Wike: When I say we are a digital manufacturer, it’s because we are a place that manufacturers content, whether it's animated films or TV shows; that content is all made on the computer. An artist sits in front of a workstation or a monitor, and is basically building these digital assets that we put through simulations and rendering so in the end it comes together to produce a movie.

Wike
That's all about manufacturing, and we actually have a pipeline, but it's really like an assembly line. I was looking at a slide today about Henry Ford coming up with the first assembly line; it's exactly what we are doing, except instead of adding a car part, we are adding a character, we’re adding a hair to a character, we’re adding clothes, we’re adding an environment, and we’re putting things into that environment.

We are manufacturing that image, that story, in a linear way, but also in an iterative way. We are constantly adding more details as we embark on that process of three to four years to create one animated film.

Gardner: Well, it also seems that we are now taking that analogy of the manufacturing assembly line to a higher plane, because you want to have an assembly line that doesn't just make cars -- it can make cars and trains and submarines and helicopters, but you don't have to change the assembly line, you have to adjust and you have to utilize it properly.

So it seems to me that we are at perhaps a cusp in IT where the agility of the infrastructure and its responsiveness to your workloads and demands is better than ever.

Greater creativity, increased efficiency

Wike: That's true. If you think about this animation process or any digital manufacturing process, one issue that you have to account for is legacy workflows, legacy software, and legacy data formats -- all these things are inhibitors to innovation. There are a lot of tools. We actually write our own software, and we’re very involved in projects related to computer science at the studio.

We’ll ask ourselves, “How do you innovate? How can you change your environment to be able to move forward and innovate and still carry around some of those legacy systems?”

How HPE Synergy
Infrastructure Operations

And one of the things we’ve done over the past couple of years is start to re-architect all of our software tools in order to take advantage of massive multi-core processing to try to give artists interactivity into their creative process. It’s about iterations.
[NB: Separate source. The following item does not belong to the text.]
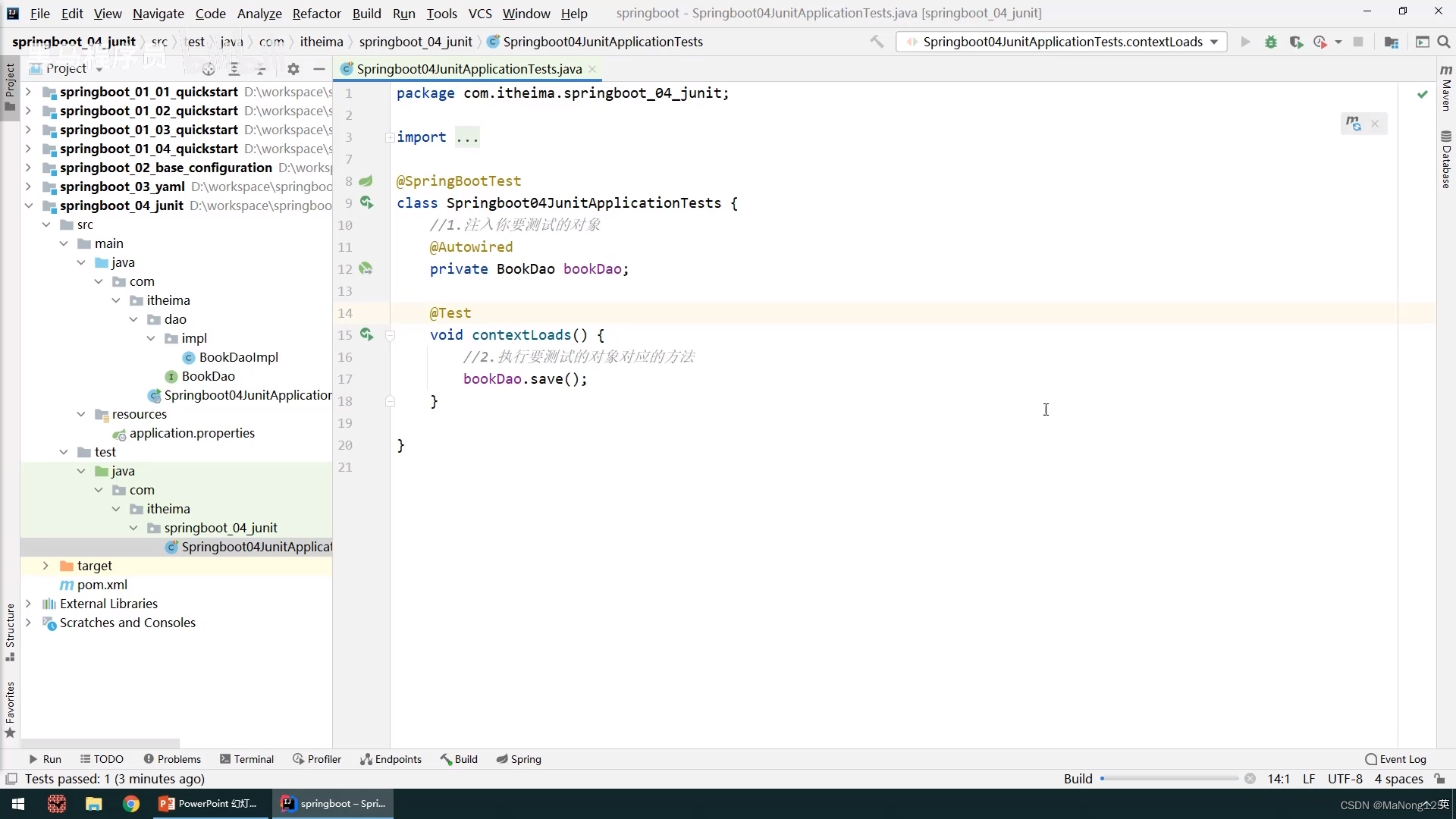Viewport: 1456px width, 819px height.
Task: Click the Coverage run icon
Action: (1296, 42)
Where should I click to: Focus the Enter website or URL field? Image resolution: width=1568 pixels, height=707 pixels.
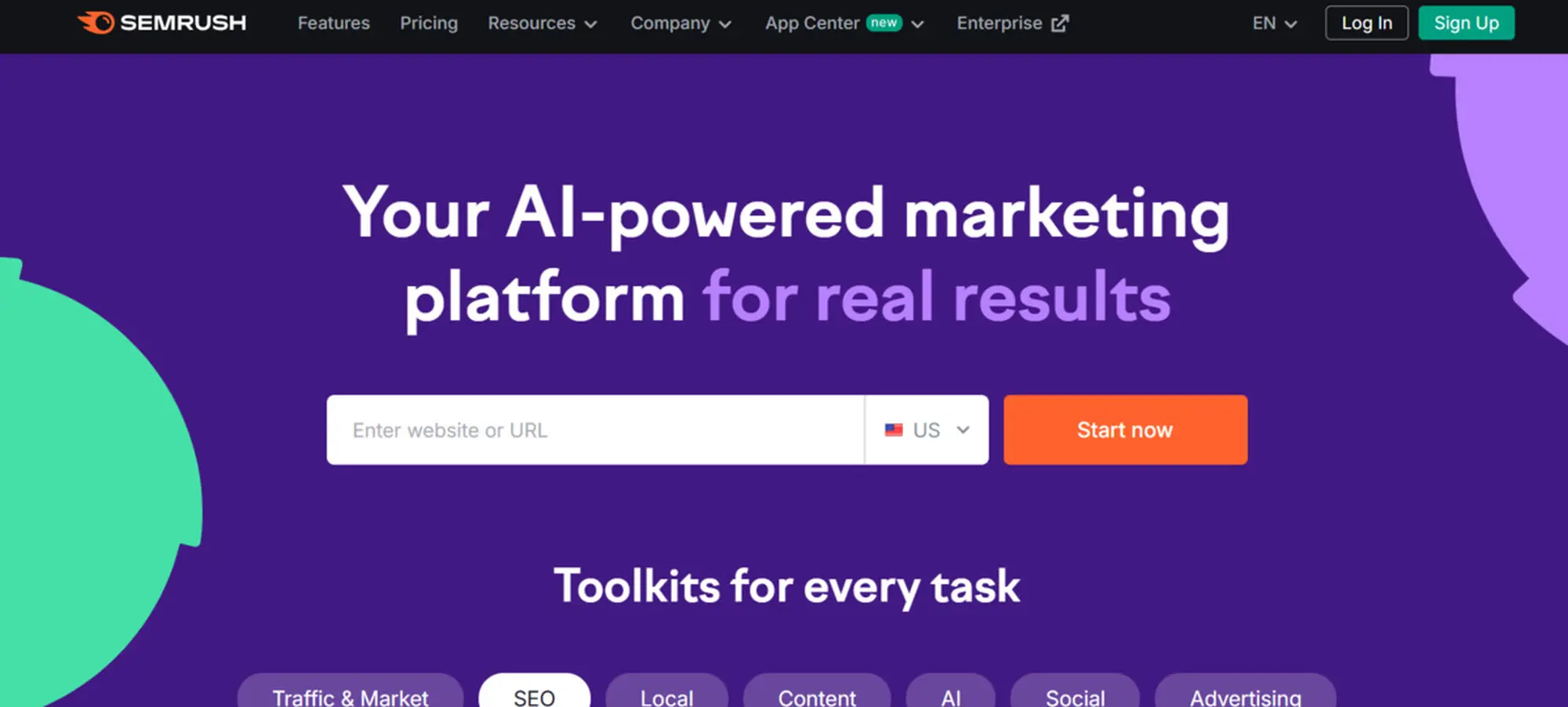596,430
How many things can I show a director, how quickly can I create the scene to get it approved so that I can hand it off to the next person, because there's two things that you get out of that.

One, you can explore more and you can add more creativity. Two, you can drive efficiency, because it's all about how much time, how many people are working on a particular project and how long does it take, all of which drives up the costs. So you now have these choices where you can add more creativity or -- because of the compute infrastructure -- you can drive efficiency into the operation.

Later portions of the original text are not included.